## [Information given]
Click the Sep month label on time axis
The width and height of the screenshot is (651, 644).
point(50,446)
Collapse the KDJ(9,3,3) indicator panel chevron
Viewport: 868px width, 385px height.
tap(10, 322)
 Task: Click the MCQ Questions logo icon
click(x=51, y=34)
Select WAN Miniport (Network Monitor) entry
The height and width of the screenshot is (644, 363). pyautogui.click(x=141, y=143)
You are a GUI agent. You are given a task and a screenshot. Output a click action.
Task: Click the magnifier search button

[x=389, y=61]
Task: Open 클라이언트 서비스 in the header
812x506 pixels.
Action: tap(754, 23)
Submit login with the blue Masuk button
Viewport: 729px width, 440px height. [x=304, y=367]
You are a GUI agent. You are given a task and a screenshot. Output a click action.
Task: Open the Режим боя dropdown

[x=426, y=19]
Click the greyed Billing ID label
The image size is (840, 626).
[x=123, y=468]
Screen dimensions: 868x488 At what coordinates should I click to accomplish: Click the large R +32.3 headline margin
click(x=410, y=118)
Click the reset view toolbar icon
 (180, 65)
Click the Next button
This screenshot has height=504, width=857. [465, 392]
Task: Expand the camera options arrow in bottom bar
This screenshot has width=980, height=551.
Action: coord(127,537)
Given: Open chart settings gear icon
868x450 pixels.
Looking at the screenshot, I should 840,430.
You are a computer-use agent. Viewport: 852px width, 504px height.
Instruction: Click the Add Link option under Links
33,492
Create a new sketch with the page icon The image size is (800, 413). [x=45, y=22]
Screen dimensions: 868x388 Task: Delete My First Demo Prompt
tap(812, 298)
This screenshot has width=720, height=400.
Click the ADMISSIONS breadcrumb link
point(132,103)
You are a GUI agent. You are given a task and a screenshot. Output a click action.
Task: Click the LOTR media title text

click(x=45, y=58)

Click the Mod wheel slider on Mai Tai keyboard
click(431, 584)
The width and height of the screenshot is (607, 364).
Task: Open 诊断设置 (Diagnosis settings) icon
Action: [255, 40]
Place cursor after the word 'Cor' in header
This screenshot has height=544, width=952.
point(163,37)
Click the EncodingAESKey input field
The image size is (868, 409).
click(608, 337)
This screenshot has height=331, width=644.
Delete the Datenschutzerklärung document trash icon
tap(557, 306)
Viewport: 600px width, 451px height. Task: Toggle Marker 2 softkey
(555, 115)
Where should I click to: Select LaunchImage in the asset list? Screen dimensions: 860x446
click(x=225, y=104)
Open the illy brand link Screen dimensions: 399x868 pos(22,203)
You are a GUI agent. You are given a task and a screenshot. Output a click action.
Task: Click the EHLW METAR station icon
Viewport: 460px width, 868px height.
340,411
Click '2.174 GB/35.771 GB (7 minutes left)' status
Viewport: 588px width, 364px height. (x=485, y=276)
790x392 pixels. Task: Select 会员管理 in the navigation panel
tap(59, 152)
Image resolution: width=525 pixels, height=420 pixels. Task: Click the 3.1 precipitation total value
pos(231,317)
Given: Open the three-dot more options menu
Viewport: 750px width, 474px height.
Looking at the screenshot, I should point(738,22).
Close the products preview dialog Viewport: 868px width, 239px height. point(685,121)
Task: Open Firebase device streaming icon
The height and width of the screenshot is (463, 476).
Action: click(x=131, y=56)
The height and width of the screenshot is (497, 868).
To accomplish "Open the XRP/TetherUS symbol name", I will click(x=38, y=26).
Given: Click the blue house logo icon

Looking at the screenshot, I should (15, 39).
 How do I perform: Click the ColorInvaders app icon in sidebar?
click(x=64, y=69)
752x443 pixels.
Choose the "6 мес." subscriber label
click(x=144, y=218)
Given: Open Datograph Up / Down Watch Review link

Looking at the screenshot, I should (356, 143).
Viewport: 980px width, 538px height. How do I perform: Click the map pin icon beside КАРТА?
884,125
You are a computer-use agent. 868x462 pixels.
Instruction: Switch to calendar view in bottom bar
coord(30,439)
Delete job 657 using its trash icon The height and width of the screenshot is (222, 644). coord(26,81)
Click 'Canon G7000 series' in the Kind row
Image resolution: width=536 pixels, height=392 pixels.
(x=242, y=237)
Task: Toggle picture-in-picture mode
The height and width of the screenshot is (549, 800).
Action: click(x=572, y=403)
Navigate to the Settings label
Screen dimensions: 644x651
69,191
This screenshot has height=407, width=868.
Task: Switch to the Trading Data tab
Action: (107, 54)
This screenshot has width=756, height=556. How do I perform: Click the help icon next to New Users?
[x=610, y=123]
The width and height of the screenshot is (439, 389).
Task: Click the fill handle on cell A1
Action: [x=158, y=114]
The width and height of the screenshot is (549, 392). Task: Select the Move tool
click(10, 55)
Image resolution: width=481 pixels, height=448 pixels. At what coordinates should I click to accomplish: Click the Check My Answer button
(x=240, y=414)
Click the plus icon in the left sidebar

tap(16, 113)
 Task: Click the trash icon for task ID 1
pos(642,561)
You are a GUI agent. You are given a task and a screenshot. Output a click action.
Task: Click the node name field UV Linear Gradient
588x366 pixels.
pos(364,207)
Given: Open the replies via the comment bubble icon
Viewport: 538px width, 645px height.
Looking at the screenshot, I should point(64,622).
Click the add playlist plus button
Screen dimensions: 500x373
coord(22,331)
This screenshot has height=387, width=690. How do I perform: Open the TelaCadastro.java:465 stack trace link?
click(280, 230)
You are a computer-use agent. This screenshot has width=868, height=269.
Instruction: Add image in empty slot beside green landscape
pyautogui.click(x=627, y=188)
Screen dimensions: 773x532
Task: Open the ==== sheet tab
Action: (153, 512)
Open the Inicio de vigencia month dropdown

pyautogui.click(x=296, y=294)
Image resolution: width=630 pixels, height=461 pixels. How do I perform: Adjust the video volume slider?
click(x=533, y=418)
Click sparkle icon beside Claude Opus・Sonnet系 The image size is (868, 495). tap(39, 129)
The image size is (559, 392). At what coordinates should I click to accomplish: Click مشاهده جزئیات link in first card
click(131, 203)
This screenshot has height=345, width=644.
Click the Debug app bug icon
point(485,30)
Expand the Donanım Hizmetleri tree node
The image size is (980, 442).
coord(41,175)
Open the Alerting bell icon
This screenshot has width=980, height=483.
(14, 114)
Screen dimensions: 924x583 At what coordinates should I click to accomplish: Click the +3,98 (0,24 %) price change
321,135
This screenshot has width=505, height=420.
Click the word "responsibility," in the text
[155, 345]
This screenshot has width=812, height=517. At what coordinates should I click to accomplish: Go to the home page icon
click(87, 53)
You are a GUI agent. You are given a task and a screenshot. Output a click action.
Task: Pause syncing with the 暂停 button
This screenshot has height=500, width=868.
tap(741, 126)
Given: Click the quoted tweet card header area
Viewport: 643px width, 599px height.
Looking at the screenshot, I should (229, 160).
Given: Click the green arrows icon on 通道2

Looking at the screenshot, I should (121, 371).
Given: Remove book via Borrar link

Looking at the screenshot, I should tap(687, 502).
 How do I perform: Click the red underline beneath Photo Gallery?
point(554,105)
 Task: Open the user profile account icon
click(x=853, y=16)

## [Problem to work on]
Only one part of the material above is to be transcribed, namely the lines starting with the line that has "The height and width of the screenshot is (463, 476)." and going on through the line that has "752x443 pixels.", exactly as they stand.

## [Task answer]
The height and width of the screenshot is (463, 476).
Action: click(x=131, y=56)
The height and width of the screenshot is (497, 868).
To accomplish "Open the XRP/TetherUS symbol name", I will click(x=38, y=26).
Given: Click the blue house logo icon

Looking at the screenshot, I should (15, 39).
 How do I perform: Click the ColorInvaders app icon in sidebar?
click(x=64, y=69)
752x443 pixels.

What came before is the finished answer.